--- ACTION ITEM ---
Below are the records; locate each line with the word "magnifier" and copy it.

======== INFORMATION PROVIDED

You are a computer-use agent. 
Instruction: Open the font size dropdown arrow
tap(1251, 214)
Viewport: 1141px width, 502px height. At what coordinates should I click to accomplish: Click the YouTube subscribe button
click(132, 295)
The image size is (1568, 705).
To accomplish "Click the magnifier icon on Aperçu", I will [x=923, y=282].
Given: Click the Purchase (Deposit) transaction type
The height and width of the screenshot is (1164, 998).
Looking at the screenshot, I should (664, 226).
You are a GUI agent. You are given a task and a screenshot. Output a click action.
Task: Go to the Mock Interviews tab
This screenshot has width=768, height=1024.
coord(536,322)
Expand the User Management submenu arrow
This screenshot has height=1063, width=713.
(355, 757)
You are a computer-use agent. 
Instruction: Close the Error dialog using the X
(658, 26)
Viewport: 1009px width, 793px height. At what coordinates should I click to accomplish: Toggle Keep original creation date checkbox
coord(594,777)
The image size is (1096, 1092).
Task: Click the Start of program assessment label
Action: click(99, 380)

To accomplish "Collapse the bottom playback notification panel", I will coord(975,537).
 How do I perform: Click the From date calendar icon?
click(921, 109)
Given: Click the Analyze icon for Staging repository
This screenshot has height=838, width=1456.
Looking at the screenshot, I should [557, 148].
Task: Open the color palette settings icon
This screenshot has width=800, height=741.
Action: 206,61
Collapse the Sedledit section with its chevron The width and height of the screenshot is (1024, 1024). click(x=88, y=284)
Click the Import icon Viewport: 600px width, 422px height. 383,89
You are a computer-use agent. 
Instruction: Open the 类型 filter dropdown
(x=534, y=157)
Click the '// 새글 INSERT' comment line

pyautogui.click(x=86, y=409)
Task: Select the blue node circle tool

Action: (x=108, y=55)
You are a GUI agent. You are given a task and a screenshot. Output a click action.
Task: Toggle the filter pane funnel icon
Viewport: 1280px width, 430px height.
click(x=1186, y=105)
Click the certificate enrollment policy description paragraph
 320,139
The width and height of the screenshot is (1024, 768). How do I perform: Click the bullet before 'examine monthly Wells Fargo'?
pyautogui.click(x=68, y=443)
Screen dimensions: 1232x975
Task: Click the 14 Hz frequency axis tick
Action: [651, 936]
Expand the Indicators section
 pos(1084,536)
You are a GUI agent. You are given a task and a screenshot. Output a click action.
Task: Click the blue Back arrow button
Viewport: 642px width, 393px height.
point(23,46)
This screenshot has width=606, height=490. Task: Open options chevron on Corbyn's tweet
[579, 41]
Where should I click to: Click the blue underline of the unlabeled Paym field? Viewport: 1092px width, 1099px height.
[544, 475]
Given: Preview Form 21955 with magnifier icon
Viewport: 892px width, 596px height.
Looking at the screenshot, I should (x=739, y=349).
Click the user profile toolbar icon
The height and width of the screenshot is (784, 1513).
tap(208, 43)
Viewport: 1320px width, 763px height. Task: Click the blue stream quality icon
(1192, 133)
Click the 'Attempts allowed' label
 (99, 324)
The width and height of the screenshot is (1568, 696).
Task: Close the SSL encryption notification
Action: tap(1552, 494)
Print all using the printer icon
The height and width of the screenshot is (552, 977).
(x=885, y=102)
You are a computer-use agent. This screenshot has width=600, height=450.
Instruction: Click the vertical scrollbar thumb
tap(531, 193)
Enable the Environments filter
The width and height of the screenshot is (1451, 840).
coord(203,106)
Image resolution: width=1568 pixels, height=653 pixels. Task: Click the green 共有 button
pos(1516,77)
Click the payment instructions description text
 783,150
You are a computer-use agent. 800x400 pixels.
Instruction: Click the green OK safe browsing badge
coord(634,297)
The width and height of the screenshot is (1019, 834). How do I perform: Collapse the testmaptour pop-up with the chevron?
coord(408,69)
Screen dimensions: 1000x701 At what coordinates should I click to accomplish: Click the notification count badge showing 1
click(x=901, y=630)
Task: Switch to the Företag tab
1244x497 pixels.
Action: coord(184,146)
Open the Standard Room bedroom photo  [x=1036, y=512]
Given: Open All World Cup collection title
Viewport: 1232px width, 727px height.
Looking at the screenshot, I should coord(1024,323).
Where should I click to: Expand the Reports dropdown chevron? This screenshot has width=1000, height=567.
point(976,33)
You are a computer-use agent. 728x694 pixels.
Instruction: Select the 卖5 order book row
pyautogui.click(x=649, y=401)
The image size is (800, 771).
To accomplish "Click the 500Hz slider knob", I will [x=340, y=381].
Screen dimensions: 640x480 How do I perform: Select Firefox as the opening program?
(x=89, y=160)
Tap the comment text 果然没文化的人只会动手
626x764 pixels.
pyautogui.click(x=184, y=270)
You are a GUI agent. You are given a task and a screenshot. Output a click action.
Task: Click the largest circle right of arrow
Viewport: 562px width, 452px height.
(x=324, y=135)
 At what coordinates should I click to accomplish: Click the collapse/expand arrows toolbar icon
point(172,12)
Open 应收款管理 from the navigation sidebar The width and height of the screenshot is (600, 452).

================

--- SOLVED EXERCISE ---
To accomplish "Click the magnifier icon on Aperçu", I will [x=923, y=282].
Given: Preview Form 21955 with magnifier icon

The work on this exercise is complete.